### Source information
--------------------
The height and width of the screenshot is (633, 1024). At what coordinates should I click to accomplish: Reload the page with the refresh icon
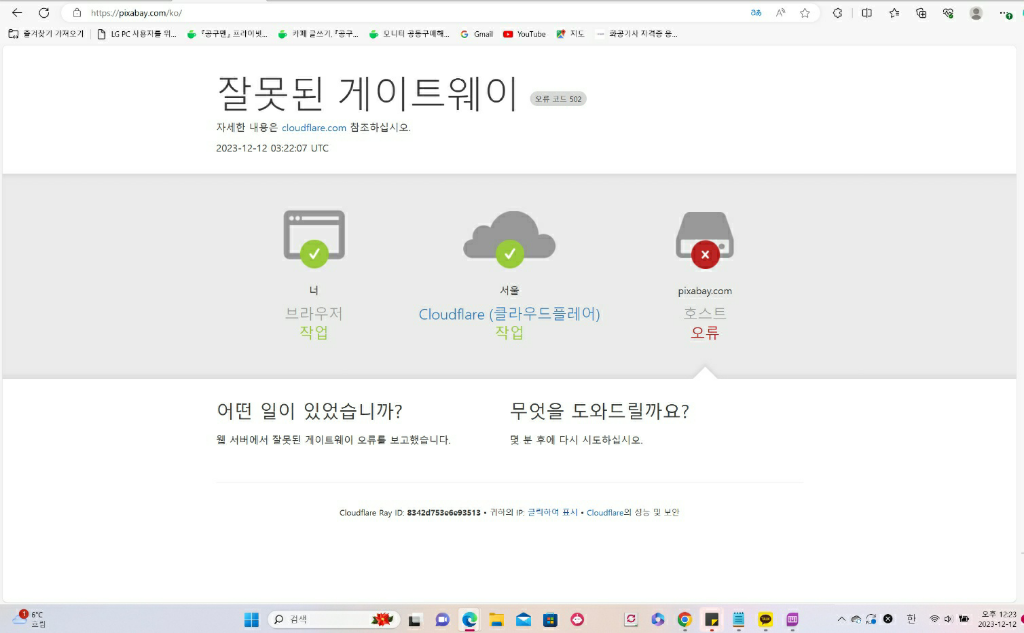coord(43,13)
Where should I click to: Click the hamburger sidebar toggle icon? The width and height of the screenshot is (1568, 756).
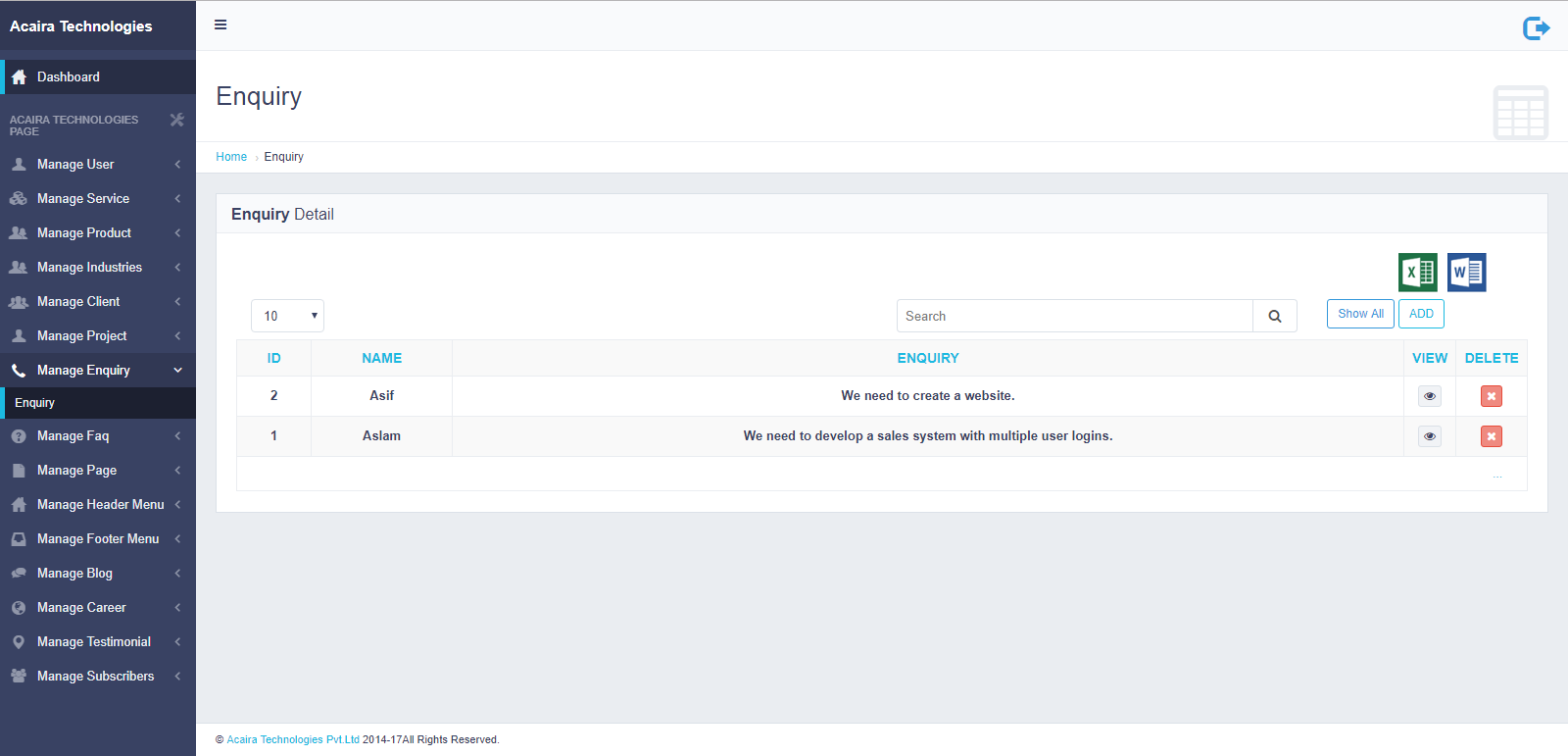click(220, 25)
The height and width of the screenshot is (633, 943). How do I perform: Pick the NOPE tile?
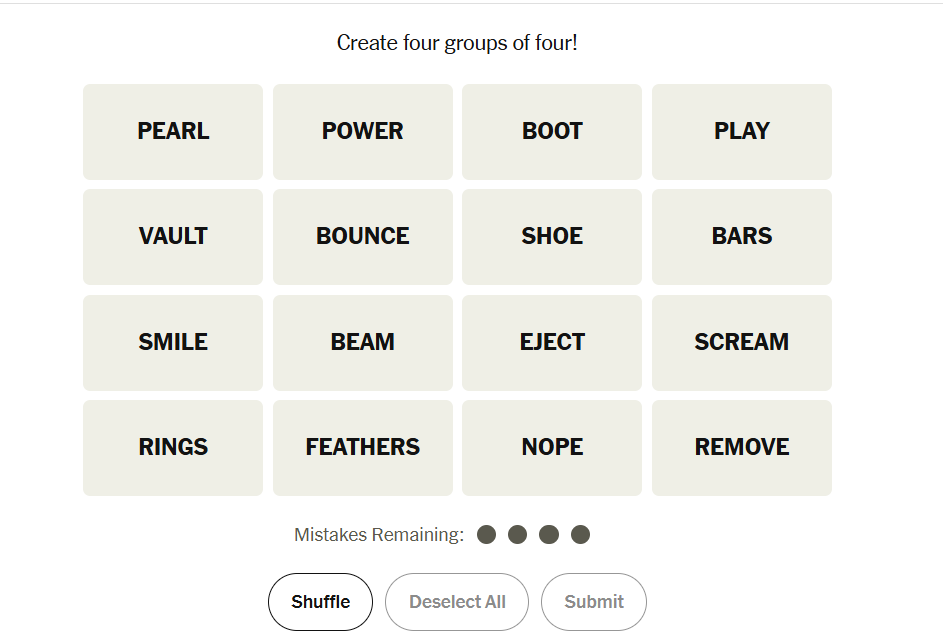point(552,448)
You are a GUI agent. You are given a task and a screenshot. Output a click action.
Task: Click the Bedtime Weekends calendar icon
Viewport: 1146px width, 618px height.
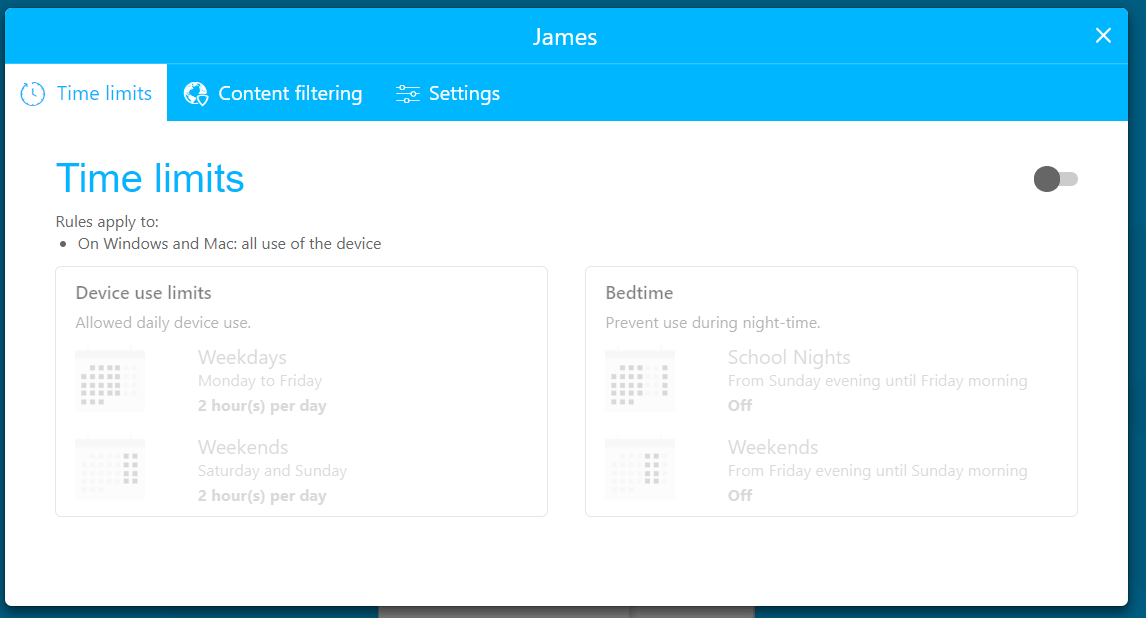[x=640, y=470]
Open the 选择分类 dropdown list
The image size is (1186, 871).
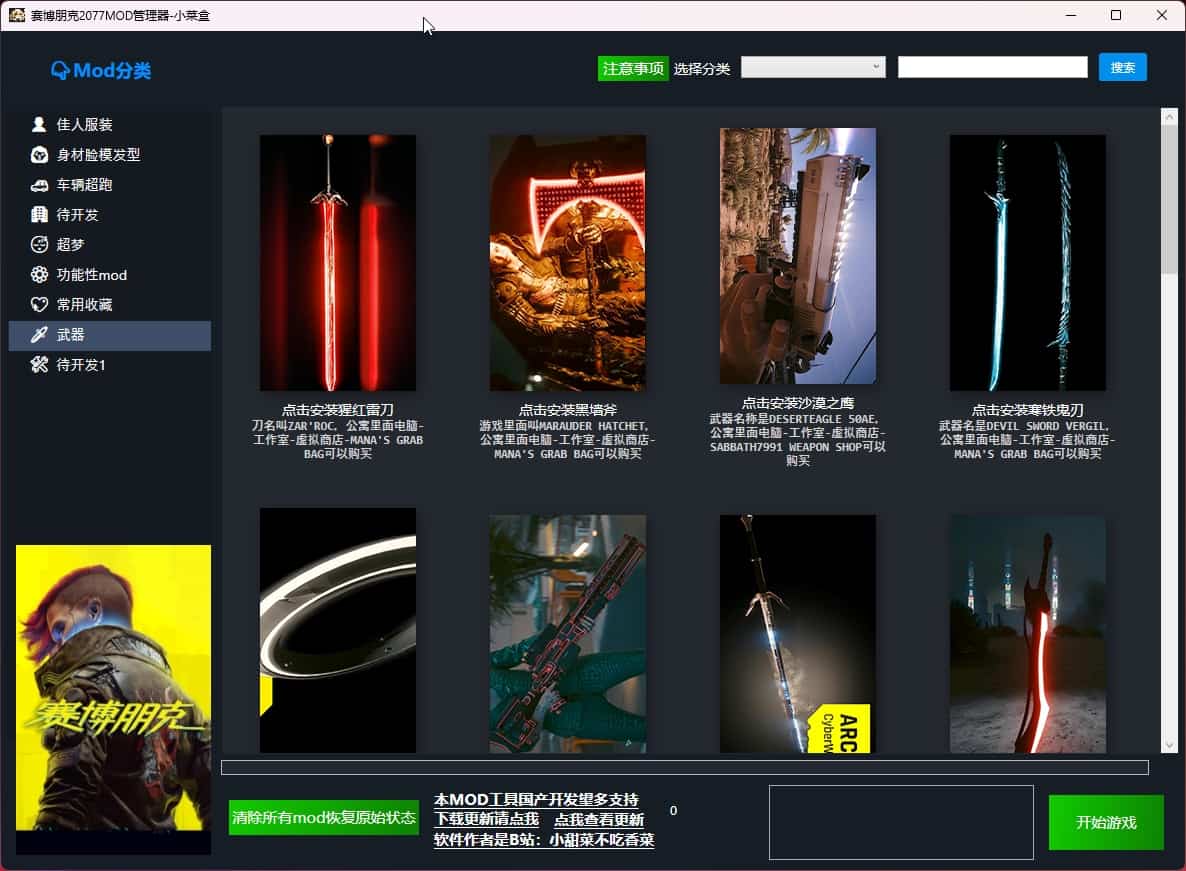[x=812, y=67]

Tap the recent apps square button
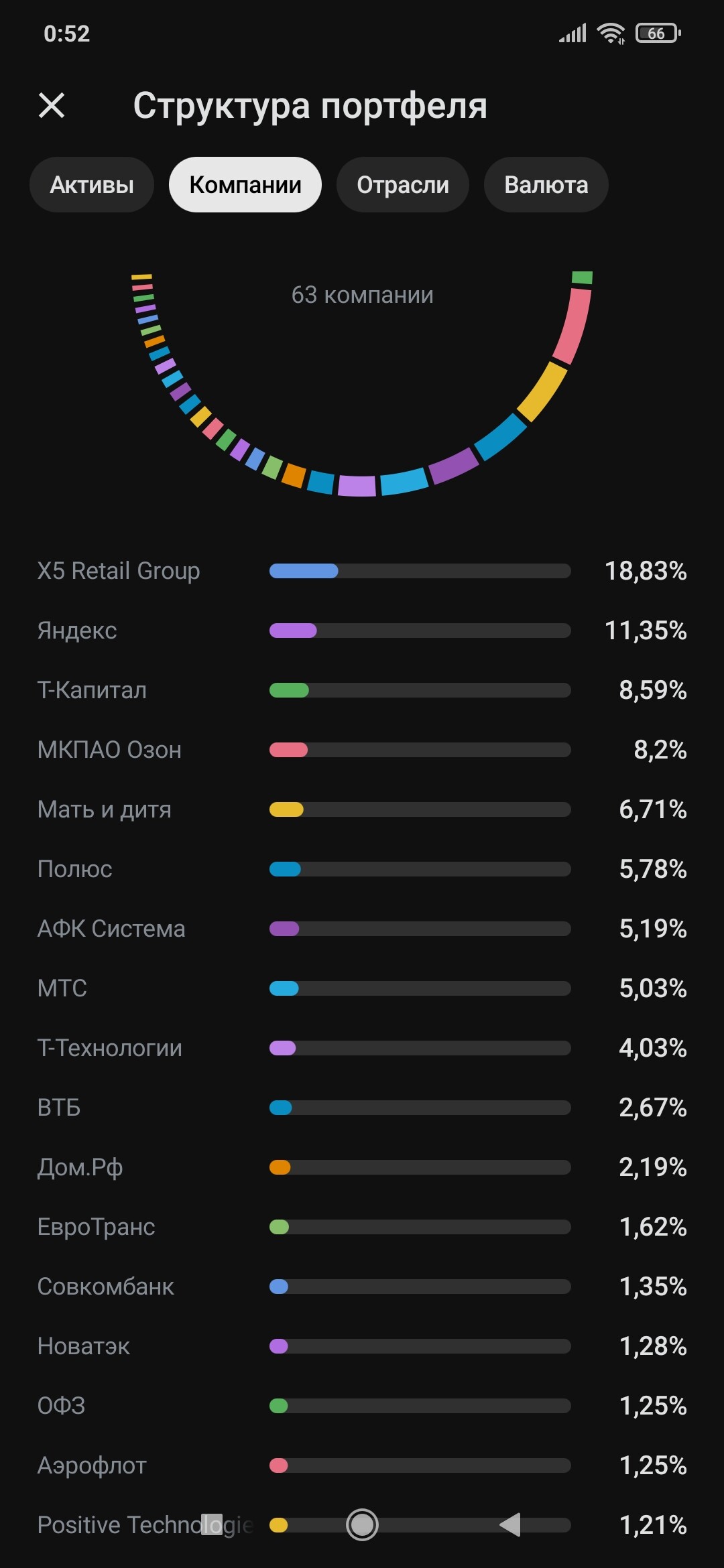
--------------------
### Exercise
Inclusive range, exact copy: the line containing "You are a GUI" through the last line of the listing. Print nothing else, and no pictures.

### Finished exercise
You are a GUI agent. You are given a task and a screenshot. Output a click action.
Task: Click the Bedtime Weekends calendar icon
Viewport: 1146px width, 618px height.
[x=640, y=470]
Open the 选择分类 dropdown list
The image size is (1186, 871).
[x=812, y=67]

Tap the recent apps square button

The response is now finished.